Column: Research charities before donating

Shelby Niehaus, Copy Editor

Editor’s Note: This column has been updated with a correction as of 2/2/16.

The urge to give is a great thing. Many people give frequently when presented the opportunity, whether they give generously or not. However, not many people actually research charities before placing money in their hands. This can be unwise, depending on the charities one interacts with.

To avoid giving money to unscrupulous or inefficient charities, it’s important to evaluate every charity thoroughly. The best way to evaluate a charity is to check their financial records, usually on Charity Navigator. According to Charity Navigator, the best charities use at least 90 percent of their funds on program expenses. For example, the Susan G. Komen Foundation uses just under 50 percent of its revenue for education and around 26 percent of its revenue on breast cancer screening and treatment, ranking it as less than efficient.

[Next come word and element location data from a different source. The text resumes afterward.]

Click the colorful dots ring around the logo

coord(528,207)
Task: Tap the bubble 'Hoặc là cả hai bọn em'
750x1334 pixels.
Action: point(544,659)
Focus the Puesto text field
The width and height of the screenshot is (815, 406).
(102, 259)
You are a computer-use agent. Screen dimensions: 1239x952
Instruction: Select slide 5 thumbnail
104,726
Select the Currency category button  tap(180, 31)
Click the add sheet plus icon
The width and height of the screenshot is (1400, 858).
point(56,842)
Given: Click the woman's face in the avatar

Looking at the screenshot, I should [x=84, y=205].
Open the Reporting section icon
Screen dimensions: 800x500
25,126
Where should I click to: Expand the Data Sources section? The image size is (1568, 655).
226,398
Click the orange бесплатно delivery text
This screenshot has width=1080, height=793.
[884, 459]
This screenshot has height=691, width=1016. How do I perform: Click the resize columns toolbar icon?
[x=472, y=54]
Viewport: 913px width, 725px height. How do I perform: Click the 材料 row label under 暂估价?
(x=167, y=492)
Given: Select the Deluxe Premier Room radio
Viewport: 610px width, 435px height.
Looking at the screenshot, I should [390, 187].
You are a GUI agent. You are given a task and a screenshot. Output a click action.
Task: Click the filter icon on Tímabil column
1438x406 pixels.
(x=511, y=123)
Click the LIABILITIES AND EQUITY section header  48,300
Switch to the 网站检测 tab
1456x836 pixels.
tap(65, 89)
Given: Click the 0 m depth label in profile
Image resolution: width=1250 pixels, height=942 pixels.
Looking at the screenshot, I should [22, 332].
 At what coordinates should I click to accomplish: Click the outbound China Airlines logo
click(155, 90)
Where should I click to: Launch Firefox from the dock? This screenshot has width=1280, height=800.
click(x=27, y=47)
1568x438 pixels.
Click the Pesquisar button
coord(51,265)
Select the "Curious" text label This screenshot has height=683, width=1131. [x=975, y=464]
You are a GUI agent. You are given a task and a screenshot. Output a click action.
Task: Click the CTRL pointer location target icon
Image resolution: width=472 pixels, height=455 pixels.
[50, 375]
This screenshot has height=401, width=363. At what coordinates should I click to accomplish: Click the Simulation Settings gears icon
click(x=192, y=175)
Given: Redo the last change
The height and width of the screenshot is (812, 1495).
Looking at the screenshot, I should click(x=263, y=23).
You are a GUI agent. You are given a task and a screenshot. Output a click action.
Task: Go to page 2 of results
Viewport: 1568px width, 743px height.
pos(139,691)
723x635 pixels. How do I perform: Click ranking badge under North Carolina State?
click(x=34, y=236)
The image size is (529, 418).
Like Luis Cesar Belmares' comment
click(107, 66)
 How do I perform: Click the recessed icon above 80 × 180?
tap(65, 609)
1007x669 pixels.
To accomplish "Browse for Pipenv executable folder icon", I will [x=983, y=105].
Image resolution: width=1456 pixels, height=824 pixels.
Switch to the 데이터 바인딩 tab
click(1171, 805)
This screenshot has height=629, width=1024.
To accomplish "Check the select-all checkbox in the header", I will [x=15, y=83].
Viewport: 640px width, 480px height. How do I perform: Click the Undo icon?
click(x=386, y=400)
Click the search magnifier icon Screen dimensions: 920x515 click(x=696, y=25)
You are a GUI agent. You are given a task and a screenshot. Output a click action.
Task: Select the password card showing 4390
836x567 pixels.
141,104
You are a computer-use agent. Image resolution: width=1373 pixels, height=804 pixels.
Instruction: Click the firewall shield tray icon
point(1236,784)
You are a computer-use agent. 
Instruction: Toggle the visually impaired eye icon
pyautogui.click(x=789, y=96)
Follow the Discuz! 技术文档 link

Not every piece of information about a charity is available on Charity Navigator, however. Some charities function on misinformation, even when their ratings may technically be good. Take for instance Invisible Children, the charity that created the infamous Kony 2012 campaign and its viral awareness scheme. While it holds a three- of four-star rating on Charity Navigator (a star more than the Susan G. Komen Foundation), this charity functions on misleading and dangerous false information.

As the Huffington Post claims, tensions in Uganda are a long-standing, deep-rooted affair, and removing a single man from the scheme will not fix the problem at its origin. Furthermore, another Huffington Post reporter claims that Joseph Kony has not been sighted since 2010.

Furthermore, even if a charity is technically airtight and well intended, the charity’s moral code and functions may be unsavory for some people. For example, while the Salvation Army does good work, they discriminate against LGBT people, and I no longer donate money to them through personal preference.

There are some other red flags that some charities send up that are less obvious than the first few. While these red flags are telling, they may not be a sign of corruption or disorder when seen individually. They are simply smaller evaluative tools.

One of the red flags is a “free stuff” model. Remember Invisible Children? Their charity model, when cultivating the Kony 2012 campaign, involved sending loads of free knickknacks to their donors. Sturdy wristbands, bags, glossy posters and advertising materials, t-shirts… all for a quaint little donation price. After all that manufacture, however, where has that donation money gone?

Another red flag is the disease commodification used by so many medical charities. Disease commodification is when a major illness is turned into a selling point, often to the point of divorce from any significant interaction with charity. Many breast cancer charities are guilty of this tactic, but again, the Susan G. Komen Foundation is the most obvious, largest target.

Some charities also use manipulative tactics to get donations or give services. For instance, according to a 2014 NBC News article, PETA, in interacting with Detroit, Mich. residents during their ongoing water crisis, paid the water bills of 10 families who pledged to try a vegan diet for 30 days. Of course, this sounds chintzy and possibly harmless, but in reality, it’s a means of making the needy jump through hoops to receive something a charitable organization already posessed and was willing to give. It also does not take into account the expenses that go into vegan diets, and Detroit’s vast food desert (in which healthy foods are hard or impossible to come by).

The Buy One, Get One model, while slightly less sinister, is also a red flag for some charities. Toms has been criticized for using this model to send canvas shoes overseas to impoverished Africans. It’s a nice idea, but most impoverished people abroad need jobs, training, and infrastructure rather than items. Also, overseas donation models tend to weaken existing business in struggling economies.

Finally, beware charities that promise mission trips to connect with children. These are the most benevolent-seeming– one could travel abroad and make a real difference in a child’s life! Dig a little deeper, though, and it becomes obvious that many other people have been given the same offer to change a child’s life. This child has seen friends walk in and out of their life, ripping new holes in their trust every few weeks.

Before giving to a charity, check them out on Charity Navigator, and look for their financial data. If at all possible, give locally, and give items that the charity has said they need. Alternatively, one may also give directly to research labs, shelters, and hospitals rather than navigate a third party.

Charity is a great thing, and very praiseworthy most of the time, but beware: don’t part with money that won’t be going to a just cause!